DuaLip was originally built on Scala/Spark. The PyTorch rewrite is a ground-up redesign that replaces the CPU-centric, schema-bound runtime with a GPU-native, composable architecture, delivering significant wall-clock speedups while making new problem formulations far easier to express.

The solver uses an operator-centric programming model built around three decoupled primitives — ObjectiveFunction, ProjectionMap, and Maximizer — so new LP formulations only require implementing a new ObjectiveFunction while reusing the solve loop, projections, and distributed primitives.

Key design choices for GPU performance:

  • Sparse CSC storage aligned with block-diagonal structure
  • Batched projection kernels
  • Jacobi preconditioning with γ continuation schedule
  • Distributed multi-GPU via torch.distributed (NCCL)
  • Warm start support
  • Pure PyTorch — no custom C++/CUDA kernels

Documentation

Full documentation is available at linkedin.github.io/DuaLip.

Migrating from the Spark-based solver

This PyTorch-based solver is a ground-up rewrite of the original Spark/Scala DuaLip solver. The core dual-decomposition algorithm is the same, but the implementation, data formats, and APIs are entirely new.

Version history: Tags v1.0.0 through v4.0.5 correspond to the Spark/Scala solver. The PyTorch rewrite begins at v5.0.1 on the master branch.
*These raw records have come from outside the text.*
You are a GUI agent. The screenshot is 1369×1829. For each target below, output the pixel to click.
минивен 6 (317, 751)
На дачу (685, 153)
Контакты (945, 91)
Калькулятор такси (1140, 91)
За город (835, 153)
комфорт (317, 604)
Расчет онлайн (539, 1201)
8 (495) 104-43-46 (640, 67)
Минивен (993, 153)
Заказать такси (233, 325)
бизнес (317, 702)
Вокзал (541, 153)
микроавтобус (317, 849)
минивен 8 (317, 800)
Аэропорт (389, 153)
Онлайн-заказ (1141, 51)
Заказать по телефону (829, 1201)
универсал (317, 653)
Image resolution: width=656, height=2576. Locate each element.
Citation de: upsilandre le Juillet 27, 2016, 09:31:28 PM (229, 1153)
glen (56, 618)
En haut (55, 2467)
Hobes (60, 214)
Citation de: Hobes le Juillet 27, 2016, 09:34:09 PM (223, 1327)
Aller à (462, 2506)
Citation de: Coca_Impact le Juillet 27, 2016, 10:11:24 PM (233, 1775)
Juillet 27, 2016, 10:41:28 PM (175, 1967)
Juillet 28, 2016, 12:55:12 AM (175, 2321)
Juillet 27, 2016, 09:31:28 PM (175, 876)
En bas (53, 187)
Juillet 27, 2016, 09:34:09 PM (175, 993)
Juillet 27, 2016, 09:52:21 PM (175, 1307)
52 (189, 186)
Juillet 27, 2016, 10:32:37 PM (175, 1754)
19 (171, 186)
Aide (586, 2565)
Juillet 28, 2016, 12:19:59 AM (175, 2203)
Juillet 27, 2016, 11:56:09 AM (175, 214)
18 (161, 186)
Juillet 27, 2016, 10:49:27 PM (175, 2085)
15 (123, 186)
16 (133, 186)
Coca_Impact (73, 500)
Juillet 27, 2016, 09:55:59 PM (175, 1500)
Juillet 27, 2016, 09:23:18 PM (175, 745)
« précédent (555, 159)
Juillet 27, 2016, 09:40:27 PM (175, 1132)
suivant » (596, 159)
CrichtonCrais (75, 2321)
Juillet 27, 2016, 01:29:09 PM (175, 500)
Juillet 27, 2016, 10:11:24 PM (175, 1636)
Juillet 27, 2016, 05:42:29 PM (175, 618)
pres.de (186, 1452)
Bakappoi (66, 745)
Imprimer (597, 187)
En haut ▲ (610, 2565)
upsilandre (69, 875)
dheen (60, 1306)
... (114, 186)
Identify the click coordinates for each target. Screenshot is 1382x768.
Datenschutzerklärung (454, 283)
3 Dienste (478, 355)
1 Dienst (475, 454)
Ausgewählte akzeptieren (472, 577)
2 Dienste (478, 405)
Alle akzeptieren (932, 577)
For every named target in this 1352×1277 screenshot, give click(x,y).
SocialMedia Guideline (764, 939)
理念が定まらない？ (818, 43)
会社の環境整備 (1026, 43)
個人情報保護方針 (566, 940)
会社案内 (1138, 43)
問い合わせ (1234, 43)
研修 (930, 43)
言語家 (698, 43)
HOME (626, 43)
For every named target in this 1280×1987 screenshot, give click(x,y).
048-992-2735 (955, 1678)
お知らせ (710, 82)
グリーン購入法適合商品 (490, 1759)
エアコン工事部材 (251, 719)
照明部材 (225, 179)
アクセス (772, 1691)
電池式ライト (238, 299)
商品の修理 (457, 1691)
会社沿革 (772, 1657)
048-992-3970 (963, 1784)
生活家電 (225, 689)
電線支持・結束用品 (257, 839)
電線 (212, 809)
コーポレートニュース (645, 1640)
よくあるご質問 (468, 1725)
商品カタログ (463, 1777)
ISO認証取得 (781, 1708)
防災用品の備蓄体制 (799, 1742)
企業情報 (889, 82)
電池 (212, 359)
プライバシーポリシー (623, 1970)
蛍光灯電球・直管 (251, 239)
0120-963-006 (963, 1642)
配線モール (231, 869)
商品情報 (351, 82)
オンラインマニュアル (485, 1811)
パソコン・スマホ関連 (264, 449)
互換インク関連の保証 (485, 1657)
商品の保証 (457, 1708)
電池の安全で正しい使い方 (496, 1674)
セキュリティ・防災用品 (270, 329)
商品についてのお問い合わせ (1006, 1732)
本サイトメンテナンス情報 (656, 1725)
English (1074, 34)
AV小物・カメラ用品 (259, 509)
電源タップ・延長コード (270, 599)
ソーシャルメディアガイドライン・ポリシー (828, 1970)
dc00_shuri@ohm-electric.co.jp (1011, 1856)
See the Quick start section and examples/movielens_matching/movies_lens_matching.py for examples of the new API.

Development

  1. Create and activate a virtual environment

    python -m venv .venv && source .venv/bin/activate
  2. Install dev dependencies and pre-commit hooks

    make install
  3. Run tests

    make test
  4. Run checkstyle (format + lint)

    make checkstyle

Repository structure

src/dualip/          Core library
  objectives/        Objective functions (matching, MIPLIB)
  optimizers/        Accelerated gradient descent solver
  projections/       Box, simplex, cone projections
  preprocessing/     Input validation and Jacobi preconditioning
  utils/             Sparse, distributed, and MLflow utilities
tests/               Unit and distributed tests
examples/            Example problems (MovieLens matching, MIPLIB 2017)
benchmark/           Scaling and performance benchmarks
docs/                Sphinx documentation source

Citing DuaLip

If you use DuaLip in your work, please cite:

@inproceedings{ramanath:21,
  author  = {Ramanath, Rohan and Keerthi, Sathiya S. and Basu, Kinjal and Salomatin, Konstantin and Yao, Pan},
  title   = {Efficient Algorithms for Global Inference in Internet Marketplaces},
  journal = {arXiv preprint arXiv:2103.05277},
  year    = {2021},
  url     = {https://arxiv.org/abs/2103.05277}
}

@InProceedings{pmlr-v119-basu20a,
  title     = {{ECLIPSE}: An Extreme-Scale Linear Program Solver for Web-Applications},
  author    = {Basu, Kinjal and Ghoting, Amol and Mazumder, Rahul and Pan, Yao},
  booktitle = {Proceedings of the 37th International Conference on Machine Learning},
  pages     = {704--714},
  year      = {2020},
  volume    = {119},
  series    = {Proceedings of Machine Learning Research},
  publisher = {PMLR},
  url       = {http://proceedings.mlr.press/v119/basu20a.html}
}

Contributing

Please report bugs and feature requests via the GitHub issue tracker. To contribute code, see the contributing guide.

Acknowledgements

DuaLip is built and maintained by the AI Algorithms team at LinkedIn:

License

BSD 2-Clause License. See LICENSE for details.